「マサコ」「サオリ」「マユミ」という名前は、日本人女性では良くある名前ですが、インドネシアでは、誰もが知っている名前です。そんな有名な日本人いたかな?と思うでしょうが、実は、これは日本人の名前ではなく、インドネシア味の素社が開発した、調味料の名前です。
インドネシアのスーパーやコンビニには必ず陳列されており、インドネシア人の人気の家庭用調味料だけでなく、レストランからローカルの屋台まで幅広く使われている調味料です。

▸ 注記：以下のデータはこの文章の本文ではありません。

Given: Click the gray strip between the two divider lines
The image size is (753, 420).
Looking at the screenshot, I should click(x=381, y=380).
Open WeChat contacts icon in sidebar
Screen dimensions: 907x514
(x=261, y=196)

インドネシアでは、知らない人がいないくらい有名な日本を代表する商品となっています。
「Masako(マサコ)」はインドネシア語の「masak(マサック)」=料理するという言葉に由来していて、現地語をうまく日本人の名前にして親しみやすくした事から、1989年の発売以来、インドネシアの調味料市場で多く支持されています。
「マサコ」はコンソメ味に近い味ですので、インドネシアの定番料理のナシゴレン(焼き飯)、ミーゴレン(焼きそば)はもちろん、野菜炒め、スープのだしにも使えるので、あらゆる場面で使われています。味は、チキン味と、ビーフ味があります。
「マサコ」の旨味を引き立たせている、たっぷりと配合されたグルタミン酸を、インドネシア人は、日本ではありえない位大量に料理に使用している姿を良く見ることができます。とにかく、全ての料理に入っているのではないかと思う位「マサコ」味がインドネシアの味になっています。あまりにも美味しいので、誰が作ってもハズレない料理が可能です。
今まで、インドネシアを含む日本以外の国では、日本人独特の感性である「旨味」という感覚は理解されていませんでしたが、「マサコ」の主成分であるグルタミン酸、いわゆる「味の素」が入っている事で、「旨味」=美味しいという感覚をインドネシアで広める事ができたのです。
「マサコ」のヒットから、
「Saori」(サオリ:sauce orientalを短縮)、は照り焼きソース味、
「Mayumi」(マユミ:mayonnaise yummyを短縮)はマヨネーズ味
と商品ラインナップを揃えて、インドネシアの食卓に欠かせない調味料になりました。
これらの商品がインドネシアでのシェア拡大に成功した理由としては、ハラル認証を取得したことが挙げられるでしょう。インドネシアはイスラム教徒が多い、世界有数のイスラム大国です。
このようなお国柄に合わせハラル認証を取得したことは、インドネシア人にとって「マサコ」は安全・安心の信頼度の高い商品だと証明していることになります。
サイズも小袋から業務量まで幅広いサイズで販売されており、インドネシアのローカルでも使いやすい価格で提供しており、インドネシアで最も成功した日本食の事例となっています。
「マサコ」や「サオリ」、「マユミ」といった味の素の娘シリーズは、日本人女性の名前を商品名にしてインドネシアで販売したことにより、日本のイメージを表現した秀逸なアイディアで、インドネシア人にとって日本の存在はより身近に感じられるようになりました。
今やインドネシア人にとって、これらの調味料は欠かせない必需品となっています。これからも、インドネシア版の「旨味」が定番となって、食文化に根付いていくことでしょう。